There are several possible mechanisms behind the inverse association of 8-oxodG levels and tumour aggressiveness. Low serum, plasma or urine levels of 8-oxodG can be a sign of enfeebled repair of oxidatively damaged DNA or enhanced antioxidant defence rather than low ROS production. The main repair enzyme for 8-oxodG is human 8-oxoguanine DNA glycosylase 1 (hOGG1) and its proper function is crucial for the prevention of G to T transversion mutations (Hirano, 2008). Reduced hOGG1 levels significantly increase relative risk for initiation of carcinomas (Paz-Elizur et al, 2003, 2006). With impaired hOGG1 function, cells are not able to cleave damaged guanosine from DNA, which results in lower 8-oxodG levels in extracellular fluids. However, defects in DNA repair do not explain low 8-oxodG expression in the tumour tissue of the most aggressive breast carcinomas. High ROS production in tumour tissue promotes the over-expression of antioxidant proteins, such as thioredoxins and Prx, which are associated with malignant transformation in breast cancer (Karihtala et al, 2003; Turunen et al, 2004). In addition, promoted antioxidant defence in tumour tissue could offer a growth advantage to cancer cells by avoiding apoptosis and necrosis caused by ROS. Overproduced antioxidant enzymes would prevent ROS interaction with DNA leading to decreased formation of 8-oxodG at tissue level as suggested by the current results. Transcription factor NF-E2-related factor 2 (Nrf2), the major up-regulator of multiple antioxidant enzymes (e.g. peroxiredoxin I, thioredoxin reductase), has a highly important function in eliminating ROS from the cells. On the other hand, Nrf2 up-regulation, which is commonly seen in chemoresistant cell lines, may provide growth advantage to cancer cells during oncological treatments (Lau et al, 2008, Singh et al, 2008). Although the clinical data is currently lacking from breast cancer patients, Nrf2 up-regulation and consequent antioxidant enzyme induction and chemoresistance may explain why the patients with the worst prognosis have low 8-oxodG levels at the initial situation.

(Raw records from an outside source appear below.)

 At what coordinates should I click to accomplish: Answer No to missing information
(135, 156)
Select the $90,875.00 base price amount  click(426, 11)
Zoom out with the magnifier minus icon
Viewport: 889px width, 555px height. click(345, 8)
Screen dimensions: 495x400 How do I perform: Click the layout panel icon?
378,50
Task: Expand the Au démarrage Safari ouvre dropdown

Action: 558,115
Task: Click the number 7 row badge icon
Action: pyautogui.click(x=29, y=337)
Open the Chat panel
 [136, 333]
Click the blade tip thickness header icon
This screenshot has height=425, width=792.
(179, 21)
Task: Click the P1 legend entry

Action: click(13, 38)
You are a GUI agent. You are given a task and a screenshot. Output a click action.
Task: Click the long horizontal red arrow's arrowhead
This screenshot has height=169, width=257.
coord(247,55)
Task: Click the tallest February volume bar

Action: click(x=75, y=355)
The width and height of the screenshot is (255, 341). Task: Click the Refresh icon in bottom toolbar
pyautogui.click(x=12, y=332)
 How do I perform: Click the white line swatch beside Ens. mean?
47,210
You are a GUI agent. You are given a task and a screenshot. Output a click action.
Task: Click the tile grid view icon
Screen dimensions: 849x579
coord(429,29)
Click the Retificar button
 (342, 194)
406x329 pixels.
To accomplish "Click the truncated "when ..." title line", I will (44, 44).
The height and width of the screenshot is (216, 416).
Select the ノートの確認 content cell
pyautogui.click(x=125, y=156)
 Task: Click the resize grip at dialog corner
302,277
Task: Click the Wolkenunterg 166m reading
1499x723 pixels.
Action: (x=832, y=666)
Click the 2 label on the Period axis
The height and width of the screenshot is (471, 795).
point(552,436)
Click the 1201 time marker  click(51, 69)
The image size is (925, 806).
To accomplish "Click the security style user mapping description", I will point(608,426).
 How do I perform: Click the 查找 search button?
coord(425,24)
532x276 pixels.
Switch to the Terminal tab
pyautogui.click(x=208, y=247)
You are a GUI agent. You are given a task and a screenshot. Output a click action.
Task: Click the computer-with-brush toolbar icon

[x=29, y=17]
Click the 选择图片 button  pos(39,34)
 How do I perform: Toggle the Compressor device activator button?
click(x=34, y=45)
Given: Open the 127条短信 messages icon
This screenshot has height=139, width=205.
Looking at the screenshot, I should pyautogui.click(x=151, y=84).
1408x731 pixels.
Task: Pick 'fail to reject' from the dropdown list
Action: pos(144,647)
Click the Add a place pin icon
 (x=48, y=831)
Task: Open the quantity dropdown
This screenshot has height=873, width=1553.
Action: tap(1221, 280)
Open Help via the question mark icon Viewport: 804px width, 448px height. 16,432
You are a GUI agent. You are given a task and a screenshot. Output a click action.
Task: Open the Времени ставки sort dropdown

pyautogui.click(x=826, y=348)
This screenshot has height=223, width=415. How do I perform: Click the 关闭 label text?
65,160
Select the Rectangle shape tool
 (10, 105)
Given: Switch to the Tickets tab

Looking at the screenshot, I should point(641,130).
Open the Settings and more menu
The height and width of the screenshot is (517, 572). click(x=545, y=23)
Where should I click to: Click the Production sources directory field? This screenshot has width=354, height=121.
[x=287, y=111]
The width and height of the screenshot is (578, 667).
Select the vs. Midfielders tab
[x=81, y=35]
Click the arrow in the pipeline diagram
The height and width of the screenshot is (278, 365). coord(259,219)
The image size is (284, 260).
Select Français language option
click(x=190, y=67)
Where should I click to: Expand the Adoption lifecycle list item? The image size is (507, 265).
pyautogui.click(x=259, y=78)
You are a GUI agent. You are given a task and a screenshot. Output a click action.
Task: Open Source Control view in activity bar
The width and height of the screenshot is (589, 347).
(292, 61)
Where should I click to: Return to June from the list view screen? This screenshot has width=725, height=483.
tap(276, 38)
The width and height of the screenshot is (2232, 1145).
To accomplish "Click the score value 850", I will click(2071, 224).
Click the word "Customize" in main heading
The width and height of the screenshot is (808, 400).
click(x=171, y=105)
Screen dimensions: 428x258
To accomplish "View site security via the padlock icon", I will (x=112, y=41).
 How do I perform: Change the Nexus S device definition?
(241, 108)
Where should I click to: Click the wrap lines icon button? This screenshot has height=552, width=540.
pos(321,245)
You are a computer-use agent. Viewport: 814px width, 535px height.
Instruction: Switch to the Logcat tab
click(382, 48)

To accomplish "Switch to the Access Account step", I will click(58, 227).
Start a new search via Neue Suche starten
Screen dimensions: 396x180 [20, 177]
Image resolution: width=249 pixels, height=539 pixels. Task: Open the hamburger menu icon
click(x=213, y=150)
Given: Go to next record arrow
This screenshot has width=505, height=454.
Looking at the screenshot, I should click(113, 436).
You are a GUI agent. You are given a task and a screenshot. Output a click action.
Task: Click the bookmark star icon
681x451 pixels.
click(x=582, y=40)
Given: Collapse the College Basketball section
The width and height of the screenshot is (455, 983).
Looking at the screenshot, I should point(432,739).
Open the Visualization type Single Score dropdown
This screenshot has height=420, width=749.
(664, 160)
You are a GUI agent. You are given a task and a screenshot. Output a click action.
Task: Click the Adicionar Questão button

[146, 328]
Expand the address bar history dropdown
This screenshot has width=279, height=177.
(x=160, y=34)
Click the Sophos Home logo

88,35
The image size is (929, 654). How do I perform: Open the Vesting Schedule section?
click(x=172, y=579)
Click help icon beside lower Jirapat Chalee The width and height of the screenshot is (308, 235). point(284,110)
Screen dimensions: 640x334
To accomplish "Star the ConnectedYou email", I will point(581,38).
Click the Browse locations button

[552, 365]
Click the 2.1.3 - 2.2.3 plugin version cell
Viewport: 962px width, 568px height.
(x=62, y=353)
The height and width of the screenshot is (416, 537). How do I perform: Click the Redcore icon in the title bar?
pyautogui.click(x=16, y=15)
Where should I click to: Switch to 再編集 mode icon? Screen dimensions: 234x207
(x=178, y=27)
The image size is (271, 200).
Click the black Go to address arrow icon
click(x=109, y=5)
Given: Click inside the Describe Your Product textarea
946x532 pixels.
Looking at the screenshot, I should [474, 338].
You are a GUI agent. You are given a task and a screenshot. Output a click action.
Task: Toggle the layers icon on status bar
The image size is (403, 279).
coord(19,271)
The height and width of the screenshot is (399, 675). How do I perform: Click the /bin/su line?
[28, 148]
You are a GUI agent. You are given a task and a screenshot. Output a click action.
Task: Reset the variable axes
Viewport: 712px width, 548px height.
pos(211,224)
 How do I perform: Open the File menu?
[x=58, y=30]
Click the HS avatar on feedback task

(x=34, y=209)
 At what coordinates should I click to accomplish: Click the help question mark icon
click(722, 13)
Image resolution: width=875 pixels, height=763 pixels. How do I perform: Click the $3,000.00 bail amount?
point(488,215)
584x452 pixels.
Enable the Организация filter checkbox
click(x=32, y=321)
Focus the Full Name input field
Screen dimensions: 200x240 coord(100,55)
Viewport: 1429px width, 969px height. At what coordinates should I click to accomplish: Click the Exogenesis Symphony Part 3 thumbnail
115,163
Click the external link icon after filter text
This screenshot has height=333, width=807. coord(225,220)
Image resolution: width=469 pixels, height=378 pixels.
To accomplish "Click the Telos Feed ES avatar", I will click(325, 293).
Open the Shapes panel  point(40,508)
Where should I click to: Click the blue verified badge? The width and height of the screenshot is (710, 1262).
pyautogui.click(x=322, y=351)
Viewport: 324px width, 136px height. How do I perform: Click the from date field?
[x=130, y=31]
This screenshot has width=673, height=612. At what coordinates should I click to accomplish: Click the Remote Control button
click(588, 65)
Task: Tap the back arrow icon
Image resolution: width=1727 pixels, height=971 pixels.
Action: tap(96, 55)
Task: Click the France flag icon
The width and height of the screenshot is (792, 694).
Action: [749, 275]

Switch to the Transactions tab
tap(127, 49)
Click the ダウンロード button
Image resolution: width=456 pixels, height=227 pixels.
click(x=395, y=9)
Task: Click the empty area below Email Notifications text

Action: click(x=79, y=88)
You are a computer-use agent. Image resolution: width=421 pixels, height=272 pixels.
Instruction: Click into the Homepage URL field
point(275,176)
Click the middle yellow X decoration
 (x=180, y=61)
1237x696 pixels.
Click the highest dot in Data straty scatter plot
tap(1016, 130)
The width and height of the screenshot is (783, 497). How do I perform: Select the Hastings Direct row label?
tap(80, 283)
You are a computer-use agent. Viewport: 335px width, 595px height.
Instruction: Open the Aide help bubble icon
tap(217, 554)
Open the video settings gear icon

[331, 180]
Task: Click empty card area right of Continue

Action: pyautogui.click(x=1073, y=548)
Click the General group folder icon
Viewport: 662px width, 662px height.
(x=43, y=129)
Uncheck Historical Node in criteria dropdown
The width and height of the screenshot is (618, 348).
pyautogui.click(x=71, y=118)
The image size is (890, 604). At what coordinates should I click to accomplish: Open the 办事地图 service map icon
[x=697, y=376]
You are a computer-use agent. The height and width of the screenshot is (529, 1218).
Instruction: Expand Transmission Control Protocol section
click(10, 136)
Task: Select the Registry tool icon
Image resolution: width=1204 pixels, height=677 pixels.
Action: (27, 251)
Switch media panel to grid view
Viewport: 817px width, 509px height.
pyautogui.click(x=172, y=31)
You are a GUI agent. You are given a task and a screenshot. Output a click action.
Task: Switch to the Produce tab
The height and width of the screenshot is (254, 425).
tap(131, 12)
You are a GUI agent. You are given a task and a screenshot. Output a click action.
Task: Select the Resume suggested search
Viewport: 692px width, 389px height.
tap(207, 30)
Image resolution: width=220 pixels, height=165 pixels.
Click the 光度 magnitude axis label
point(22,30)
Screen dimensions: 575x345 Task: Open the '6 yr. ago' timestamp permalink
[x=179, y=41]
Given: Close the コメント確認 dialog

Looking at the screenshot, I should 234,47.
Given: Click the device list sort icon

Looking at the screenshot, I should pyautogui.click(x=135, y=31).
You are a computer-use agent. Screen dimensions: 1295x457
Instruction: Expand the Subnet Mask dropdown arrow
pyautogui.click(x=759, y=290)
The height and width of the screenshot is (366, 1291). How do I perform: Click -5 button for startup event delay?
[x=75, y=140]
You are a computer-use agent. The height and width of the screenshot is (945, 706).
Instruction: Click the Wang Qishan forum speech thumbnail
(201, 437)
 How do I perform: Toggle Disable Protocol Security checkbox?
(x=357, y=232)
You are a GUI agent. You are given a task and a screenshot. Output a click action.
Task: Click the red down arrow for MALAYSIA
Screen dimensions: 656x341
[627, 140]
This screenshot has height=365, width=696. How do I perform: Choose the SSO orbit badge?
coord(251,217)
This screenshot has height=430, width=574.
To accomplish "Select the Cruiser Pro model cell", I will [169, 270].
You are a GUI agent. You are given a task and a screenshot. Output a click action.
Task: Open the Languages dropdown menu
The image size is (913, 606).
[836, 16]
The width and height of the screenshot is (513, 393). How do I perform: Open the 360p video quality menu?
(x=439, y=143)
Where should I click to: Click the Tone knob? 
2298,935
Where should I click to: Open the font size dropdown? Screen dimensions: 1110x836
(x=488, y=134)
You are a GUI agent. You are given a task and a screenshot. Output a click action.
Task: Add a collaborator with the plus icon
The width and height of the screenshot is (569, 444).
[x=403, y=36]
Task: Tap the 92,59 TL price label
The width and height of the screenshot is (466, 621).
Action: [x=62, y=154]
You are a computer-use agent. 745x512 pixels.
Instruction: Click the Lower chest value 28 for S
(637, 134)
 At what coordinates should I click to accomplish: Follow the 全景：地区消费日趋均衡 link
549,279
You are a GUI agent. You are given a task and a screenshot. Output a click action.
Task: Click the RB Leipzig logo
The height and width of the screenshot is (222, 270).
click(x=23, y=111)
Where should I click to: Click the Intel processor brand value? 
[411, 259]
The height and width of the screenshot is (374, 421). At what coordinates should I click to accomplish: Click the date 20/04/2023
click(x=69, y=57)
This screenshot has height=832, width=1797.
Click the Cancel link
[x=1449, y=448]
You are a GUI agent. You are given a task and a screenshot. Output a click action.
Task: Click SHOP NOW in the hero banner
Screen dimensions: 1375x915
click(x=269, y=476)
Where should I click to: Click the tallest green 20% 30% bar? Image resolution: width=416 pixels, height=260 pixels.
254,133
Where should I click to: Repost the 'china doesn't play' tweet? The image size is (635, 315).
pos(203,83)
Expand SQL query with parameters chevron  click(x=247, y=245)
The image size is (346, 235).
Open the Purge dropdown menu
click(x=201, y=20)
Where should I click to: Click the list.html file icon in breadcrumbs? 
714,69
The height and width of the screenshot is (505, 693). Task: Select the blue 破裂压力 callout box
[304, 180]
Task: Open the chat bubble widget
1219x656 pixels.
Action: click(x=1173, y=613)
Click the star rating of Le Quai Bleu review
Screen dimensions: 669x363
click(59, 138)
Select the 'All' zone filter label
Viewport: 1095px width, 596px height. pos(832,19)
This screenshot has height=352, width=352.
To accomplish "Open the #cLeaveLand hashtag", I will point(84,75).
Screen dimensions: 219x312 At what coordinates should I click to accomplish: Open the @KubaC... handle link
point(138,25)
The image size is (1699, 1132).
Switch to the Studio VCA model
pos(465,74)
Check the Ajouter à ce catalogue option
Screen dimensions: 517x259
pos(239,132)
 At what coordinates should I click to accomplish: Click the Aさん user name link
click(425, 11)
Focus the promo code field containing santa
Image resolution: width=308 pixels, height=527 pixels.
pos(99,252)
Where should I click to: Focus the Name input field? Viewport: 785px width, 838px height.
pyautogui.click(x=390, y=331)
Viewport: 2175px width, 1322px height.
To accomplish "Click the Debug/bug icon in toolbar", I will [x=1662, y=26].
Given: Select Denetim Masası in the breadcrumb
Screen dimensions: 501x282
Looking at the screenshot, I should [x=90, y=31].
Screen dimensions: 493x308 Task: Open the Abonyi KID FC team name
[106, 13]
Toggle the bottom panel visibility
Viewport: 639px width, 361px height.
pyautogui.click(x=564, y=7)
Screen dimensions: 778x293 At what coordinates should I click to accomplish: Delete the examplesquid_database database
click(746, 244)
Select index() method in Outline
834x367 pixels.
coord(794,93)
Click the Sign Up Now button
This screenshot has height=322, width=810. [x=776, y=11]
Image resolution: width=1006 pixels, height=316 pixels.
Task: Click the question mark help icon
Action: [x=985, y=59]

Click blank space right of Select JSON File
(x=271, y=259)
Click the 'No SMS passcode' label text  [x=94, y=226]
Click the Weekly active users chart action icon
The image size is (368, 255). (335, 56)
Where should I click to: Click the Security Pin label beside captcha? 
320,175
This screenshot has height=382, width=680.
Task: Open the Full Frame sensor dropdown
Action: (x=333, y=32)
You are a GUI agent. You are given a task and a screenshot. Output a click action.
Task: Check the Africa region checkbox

The function of oxidative stress has also been studied in some non-malignant diseases (Evans and Cooke, 2006). Interestingly, low levels of 8-oxodG have been reported in the urine of systemic lupus erythematosus patients and in cerebrospinal fluid of patients with Alzheimer's disease when compared with healthy subjects (Evans and Cooke, 2006; Farinati et al, 2008). These authors also concluded that low 8-oxodG levels should be taken as evidence of impaired DNA repair of 8-oxodG.

We conclude that immunohistochemical 8-oxodG expression is associated with the serum 8-oxodG levels among breast cancer patients. Low 8-oxodG levels both in serum and in breast cancer cells strongly indicate a more aggressive disease, especially in ductal carcinomas. Negative 8-oxodG immunohistochemical staining is a powerful prognostic factor in breast carcinoma patients. The mechanism behind these results offers an attractive topic for future studies.